Not too long ago we had a terrible trauma. A teenage driver lost control and wrecked his car, and in the process killed his best friend who was riding in the passenger seat. I wish this sort of thing didn’t happen very often, but sadly it does. The boy’s recovery was a long one. He had to have multiple surgeries to repair his many fractures, and he needed intense therapy to re-learn how to walk.
He also had difficulty with his brain. Diffuse axonal injury – or DAI – is a condition that happens in many trauma patients. In short, it is tiny foci of injury that happens to lots of areas of the brain all at the same time. It occurs most commonly in car accidents, when the rapid deceleration causes the brain to strike the inside of the skull and rattle around like a tennis ball inside a shoebox. It causes people to be incredibly slow to wake up, and to profoundly affect their behavior when they do wake. In our patient, it altered his memory. It altered it in such a way that he would forget the accident and his role in it and his dead friend – he would “remember” it, as if for the first time, every morning for months. It was like some perverted, new brand of torture.
Or was it? Maybe it was just his way of going back to that moment as often as it was necessary for him to come to peace with it. CS Lewis writes of sin in this way by making the analogy to a lengthy math problem, with several steps, each building upon the last. If you happen to make a simple error in step number two, obviously the final answer – even if you performed the next twenty steps correctly – will be wrong. Pushing onward, despite doing so perfectly, will never get you to the right answer. In fact, the only way to ever find the correct solution is to go back, all the way back to step two, and make the correction, and then complete the rest of the problem.
The boy is doing well now, I’m told.
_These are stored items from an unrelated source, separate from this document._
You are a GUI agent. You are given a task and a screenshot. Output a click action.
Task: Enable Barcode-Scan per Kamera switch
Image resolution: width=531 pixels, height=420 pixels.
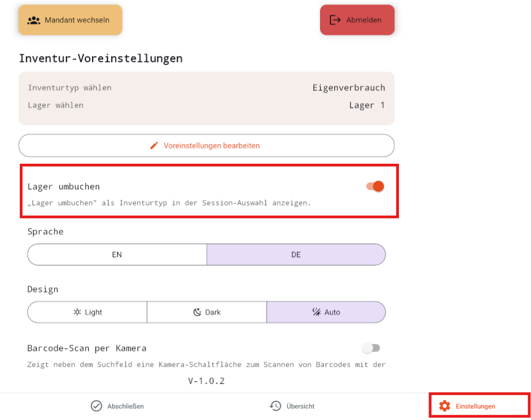[x=371, y=348]
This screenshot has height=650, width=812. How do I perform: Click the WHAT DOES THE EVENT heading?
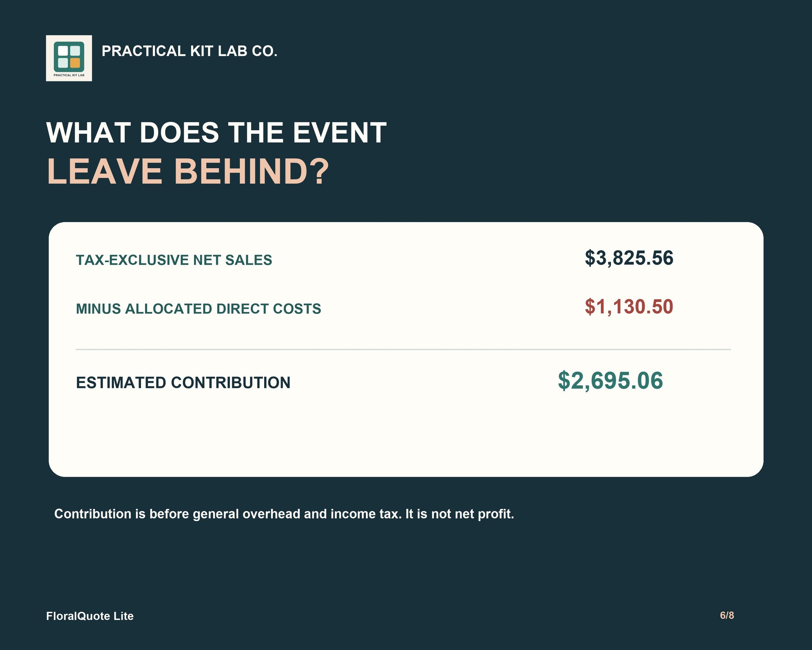[x=216, y=133]
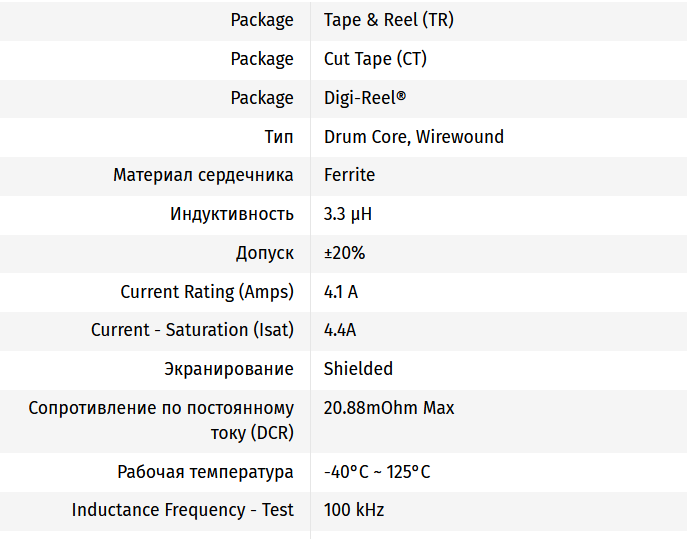Click the Индуктивность label
The image size is (687, 539).
point(232,214)
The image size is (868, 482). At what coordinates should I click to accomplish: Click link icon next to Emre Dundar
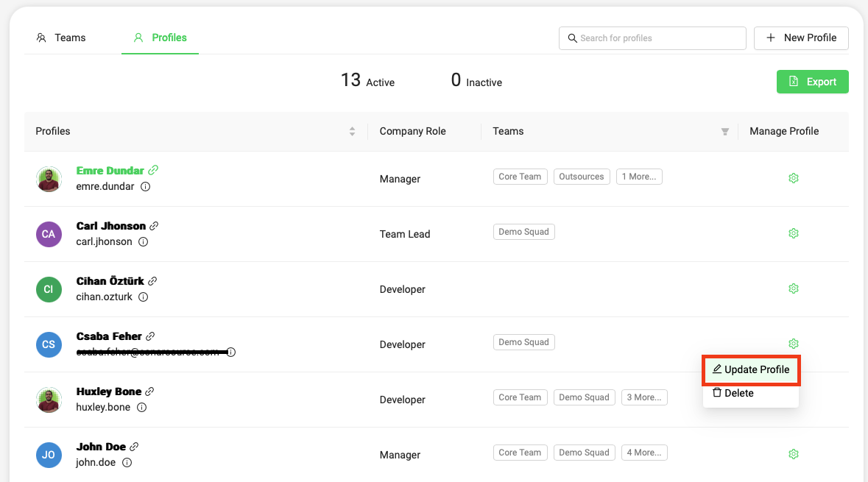[x=153, y=170]
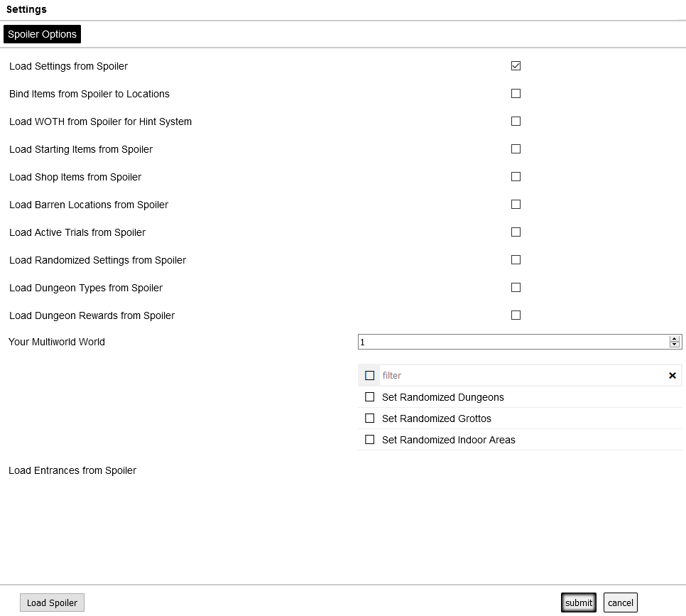
Task: Uncheck Load Settings from Spoiler
Action: click(x=516, y=66)
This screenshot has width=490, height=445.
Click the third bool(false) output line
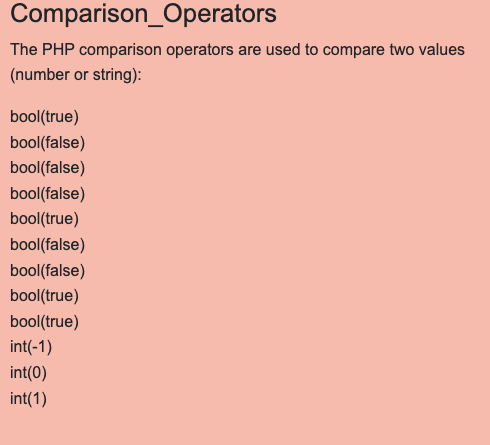pos(48,194)
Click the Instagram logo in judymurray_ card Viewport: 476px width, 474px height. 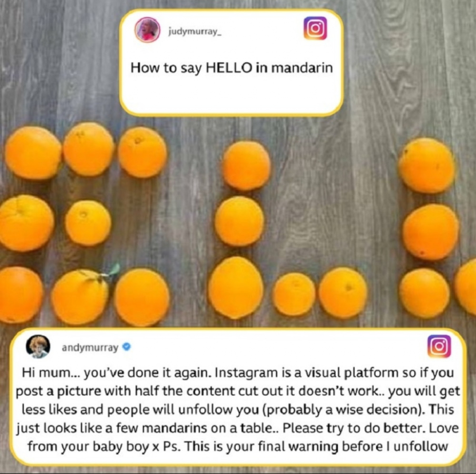[316, 28]
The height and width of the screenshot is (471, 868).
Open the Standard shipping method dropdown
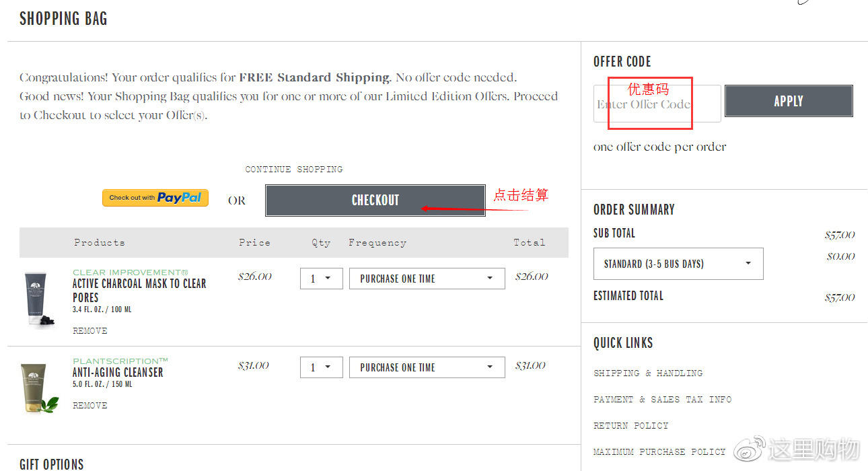(678, 264)
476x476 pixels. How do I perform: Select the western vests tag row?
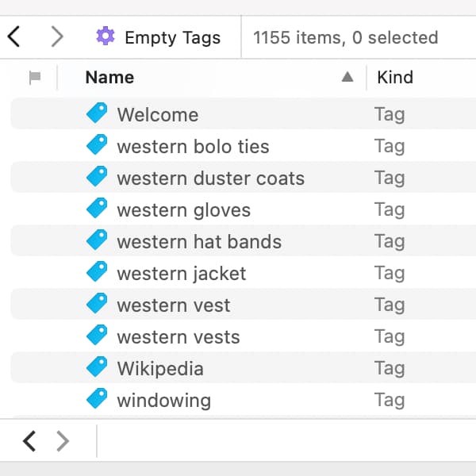click(x=179, y=336)
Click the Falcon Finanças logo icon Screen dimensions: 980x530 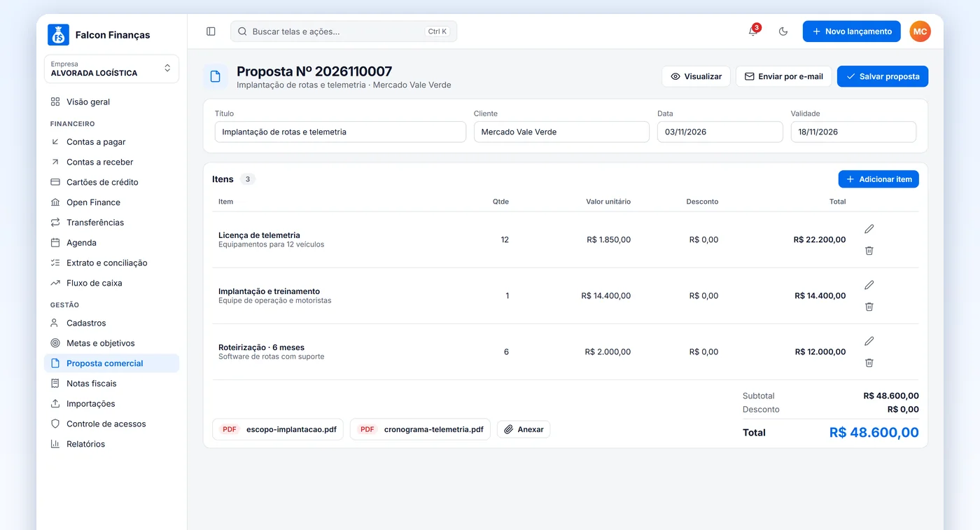(x=58, y=35)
He’s been able to move on. And in a certain sense I think it’s because he had to go back to that moment of the accident and figure out a way to confront it head on. He didn’t just push forward with this tragedy in his past – he went back, found peace, and then moved on. It doesn’t mean he forget the accident or in anyway feels less pain – it just means he found a way to live with it, and not blindly go forward.
It is Lent now – a time of self-examination. I am daily trying to go back, find my errors, correct them, and find peace so that I too may move forward.